The advantages of true bonding as opposed to load balancing of multiple ADSL lines is in quality of service. A true bonded offering is, for all intents and purposes, a 20 megabit per second connection.
Another option is on the horizon in the form of fibre connectivity from Neotel. The second network operator is already able to provide ‘fibre to the curb’ connectivity in selected business centres and this will eventually be available nationwide.
While fibre connectivity is currently aimed at enterprise customers, it will be within the reach of SMEs located in business parks that Neotel is linking up. This will provide businesses with a healthy slice of the one gigabit connectivity Neotel is making available from its metro Ethernet offering.
Convergence and collaboration
Convergence onto the IP stack has been talked about for some time, but businesses still generally make use of separate voice services from Telkom, and now Neotel, as voice over IP (VoIP) for SMEs is limited by bandwidth in South Africa and rarely delivers value when costed out. Of course, the scenario is different for the likes of enterprise call centres where economies of scale shift the dynamics.
Other communications tools such as instant messaging are now commonplace in the daily operations of SMEs and collaboration tools are being targeted at the space by everyone from Microsoft to Google.
“As it has in the public domain, collaborative computing is now making its presence felt in the business environment,” says Duxbury Networking’s Armand Steffens. “It is proving to be successful for executives who have the courage to adapt their thinking to embrace this new concept – which includes such facets as the use of a corporate wiki and the pooling of knowledge in centralised repositories.”

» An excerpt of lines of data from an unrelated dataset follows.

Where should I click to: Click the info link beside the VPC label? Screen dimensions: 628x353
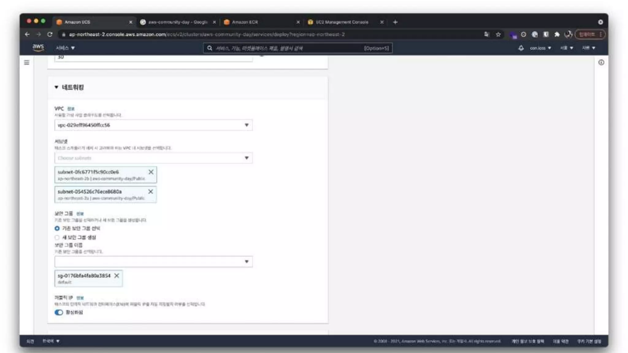click(71, 109)
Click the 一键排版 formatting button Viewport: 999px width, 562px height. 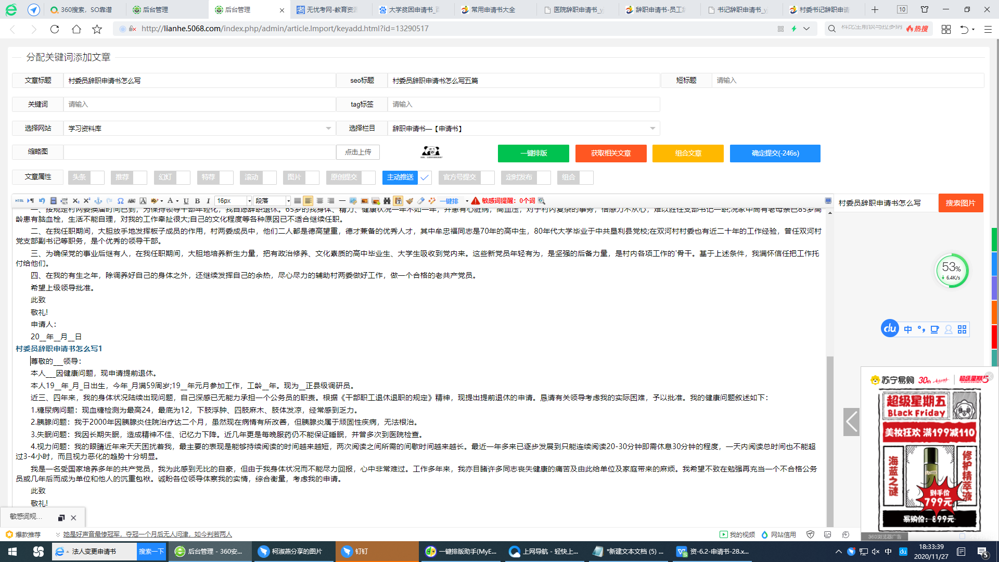coord(533,154)
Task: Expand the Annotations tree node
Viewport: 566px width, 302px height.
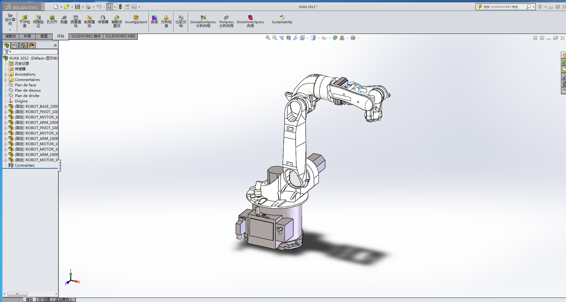Action: click(x=6, y=74)
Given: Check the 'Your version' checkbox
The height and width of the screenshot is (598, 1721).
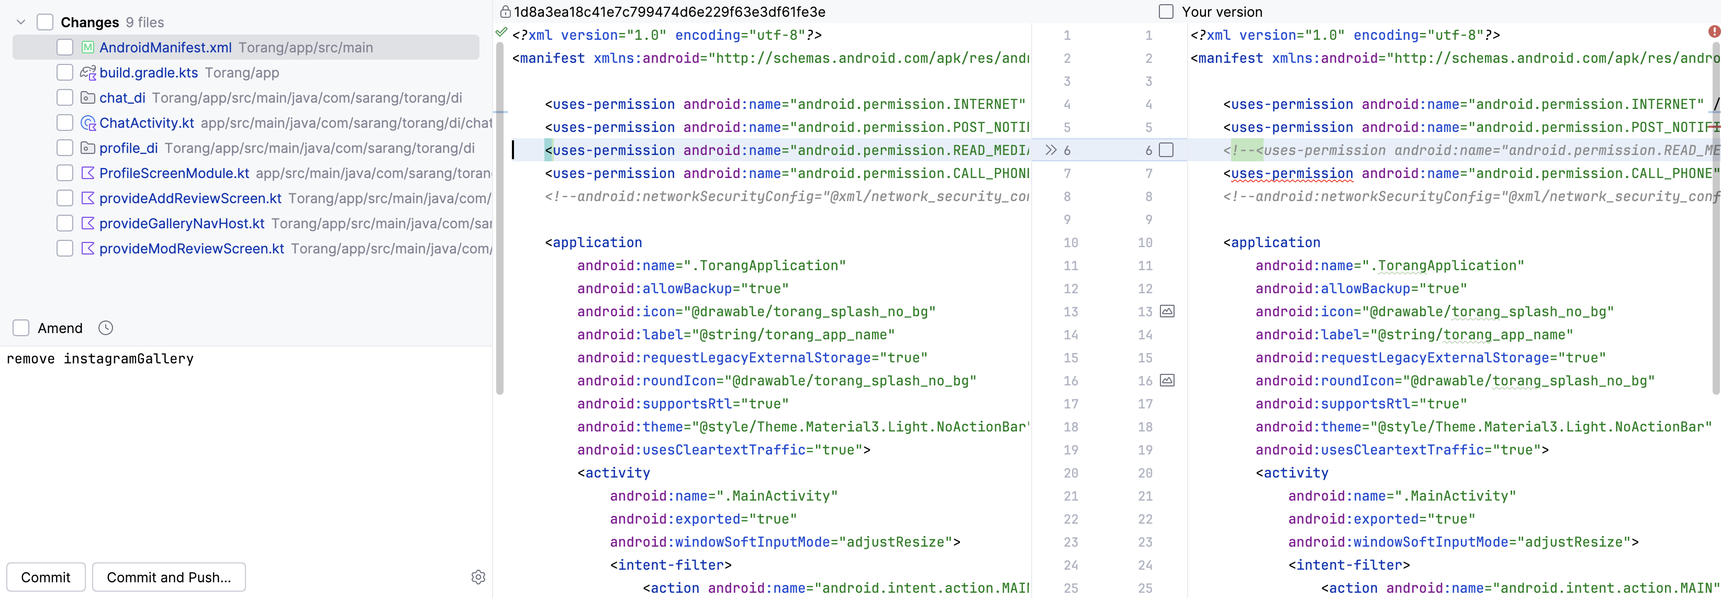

“Globally, SMEs are expected to drive this technology forward,” he continues. “Unlike their larger counterparts, they have less constrained business environments. Because of this flexibility, SMEs will adopt and soon realise the benefits of collaboration technologies – and the viability of ‘teamspace’.”
Companies like Google are also targeting small to medium sized businesses with free tools to drive this dynamic. For example, it is possible for businesses to direct their entire domains to Google, that will then provide e-mail, Google Apps including collaborative document tools, and other services free of charge. Hosting from Google is also being made available freely. Premium services are available at nominal costs.
The challenge with hosted solutions, including software as a service (SaaS) offerings for the likes of CRM, is in working with vendors that have local infrastructure allowing access to services over the local loop. This allows them to be utilised regardless of bandwidth caps and at improved speeds. Effective host-side data backup should also be an imperative.
The bottom line in networking is to stay focused on the value it brings to the business, in driving its bottom line.